◆ Prompt:
Render every line of the entries below as a JSON list of strings, one string per line, with blank lines omitted. Leave the pictures out of the answer.

Word and element pointing entries
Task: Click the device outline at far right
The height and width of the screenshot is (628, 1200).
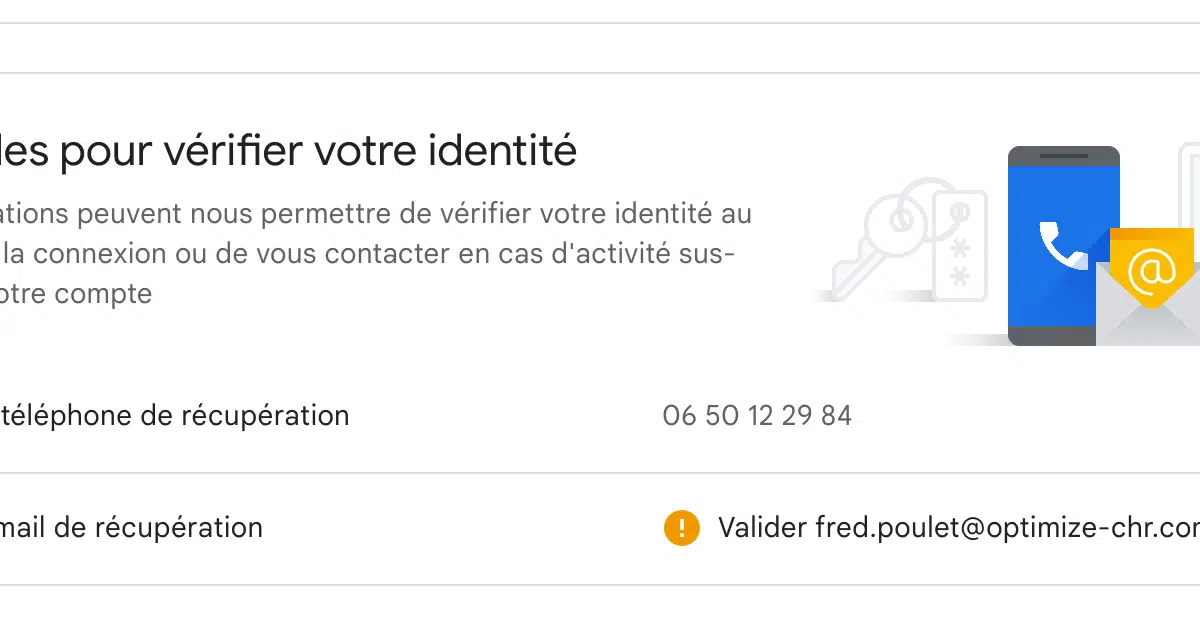Action: (1190, 190)
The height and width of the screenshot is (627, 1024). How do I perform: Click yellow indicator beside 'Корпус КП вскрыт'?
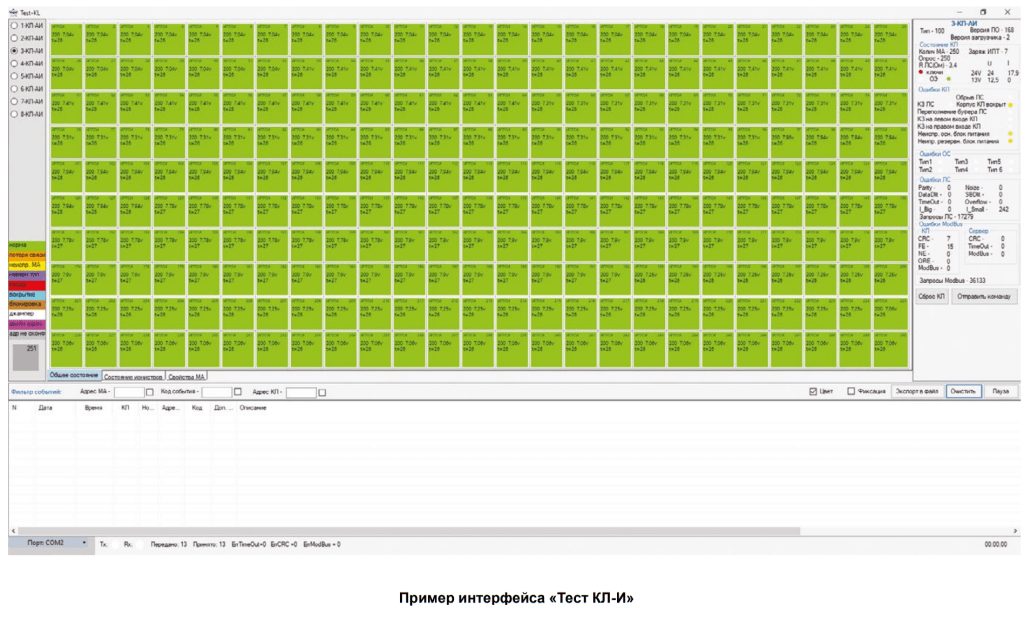(1010, 104)
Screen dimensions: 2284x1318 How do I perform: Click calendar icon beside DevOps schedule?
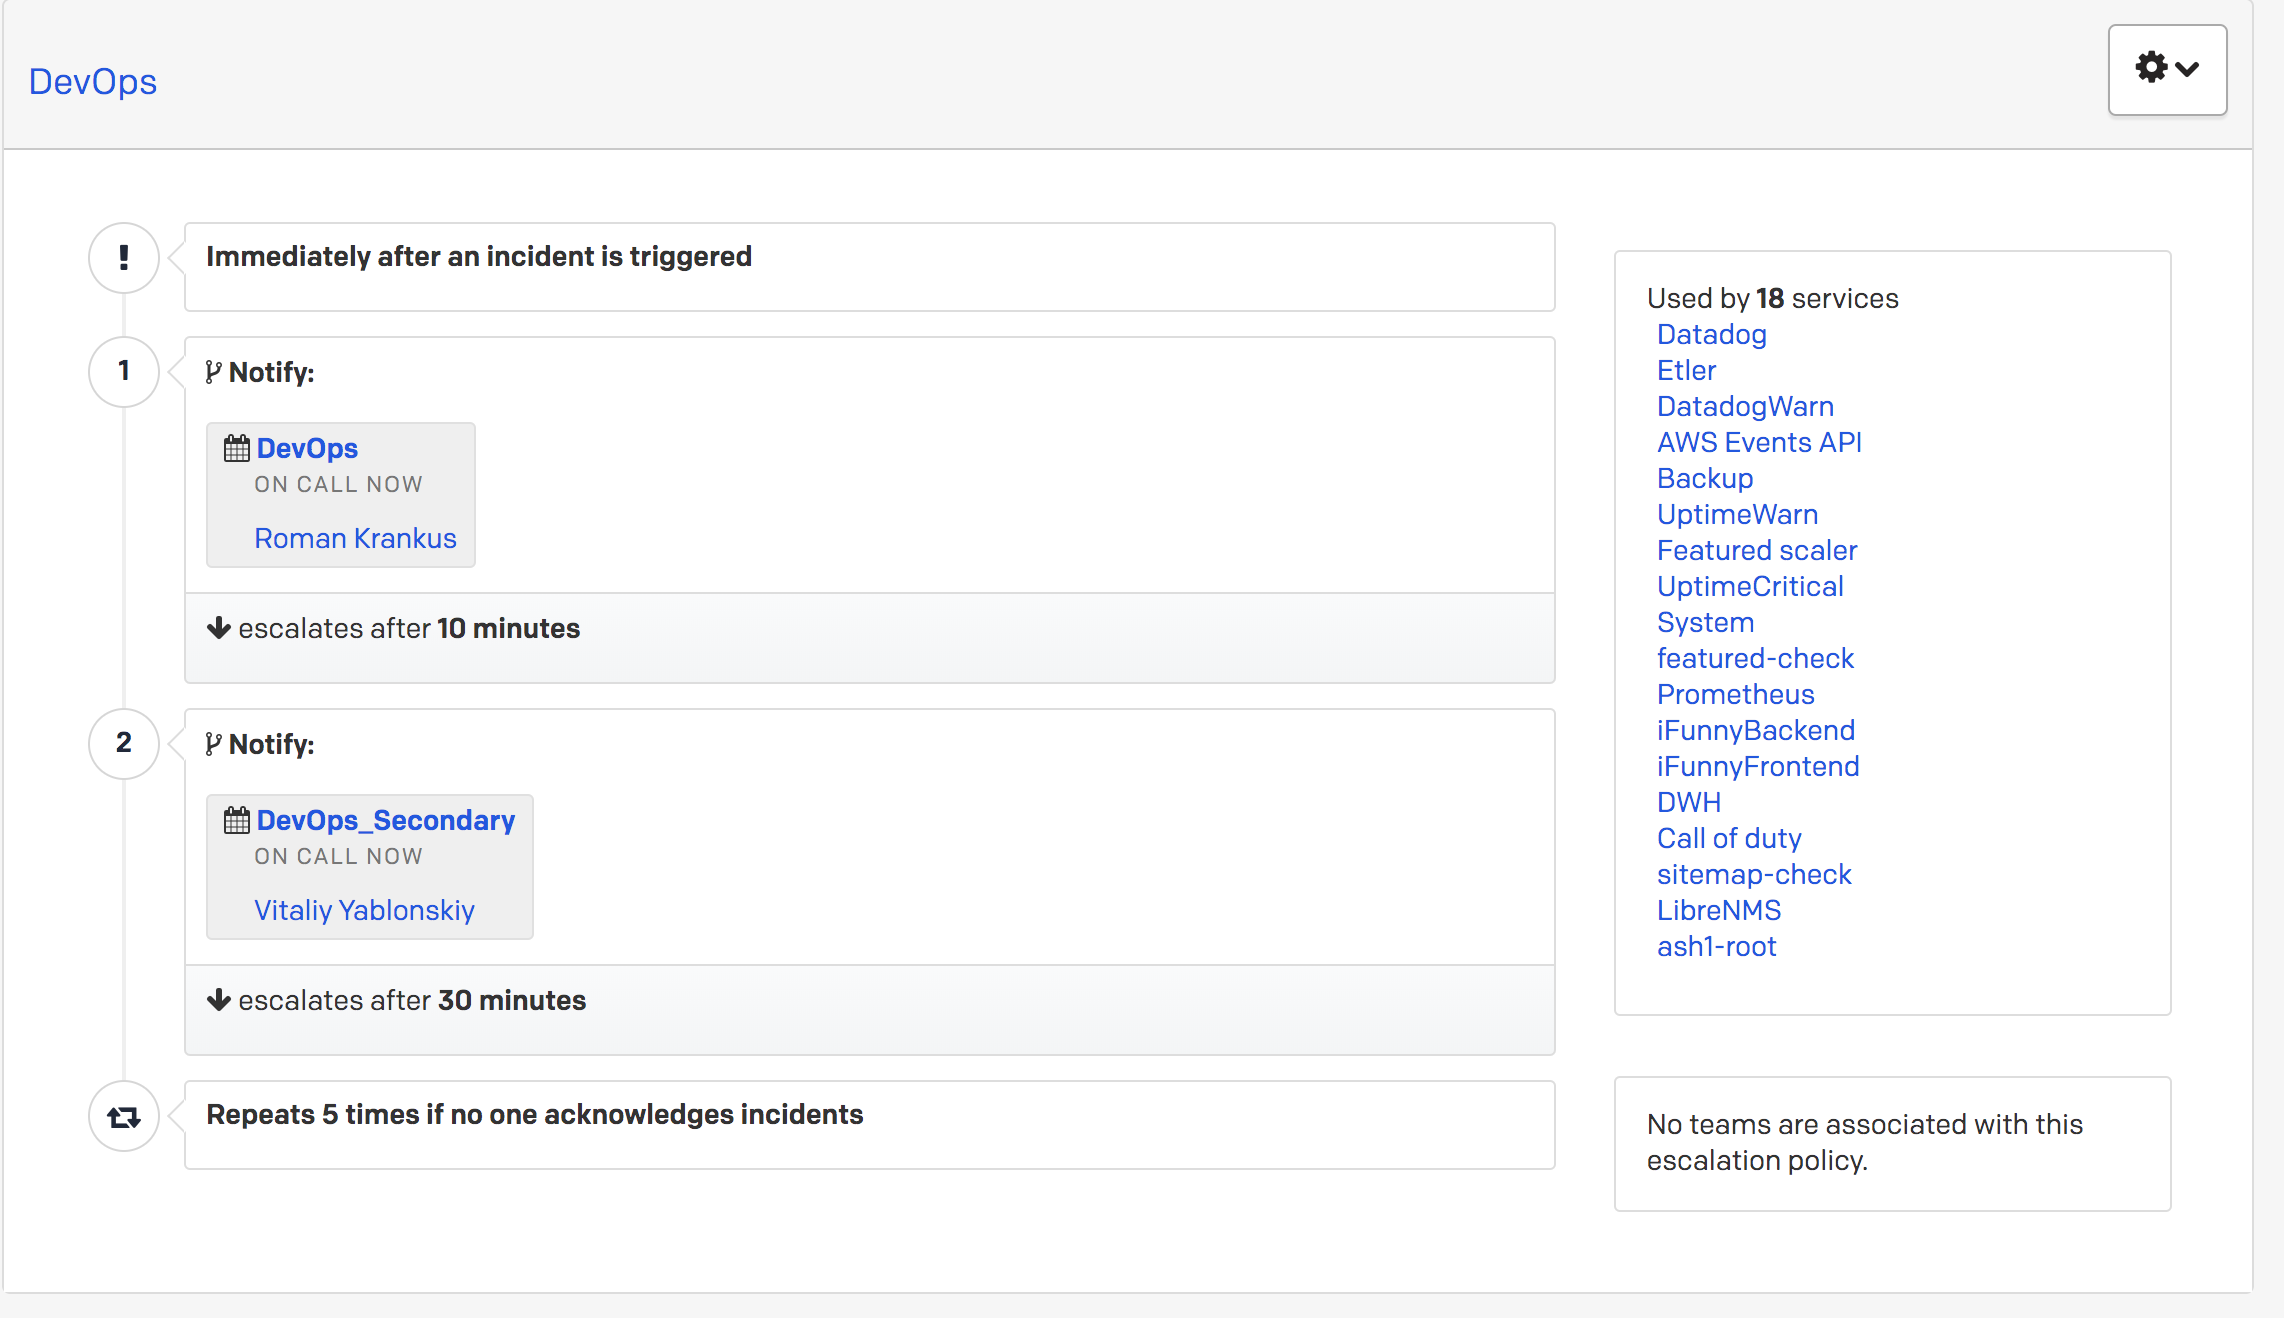click(x=237, y=449)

◆ Output for this task:
[
  "Task: Click the device outline at far right",
  "The height and width of the screenshot is (628, 1200).",
  "Action: (1190, 190)",
  "The height and width of the screenshot is (627, 1024). How do I perform: Click yellow indicator beside 'Корпус КП вскрыт'?",
  "(1010, 104)",
  "Screen dimensions: 2284x1318 How do I perform: Click calendar icon beside DevOps schedule?",
  "click(x=237, y=449)"
]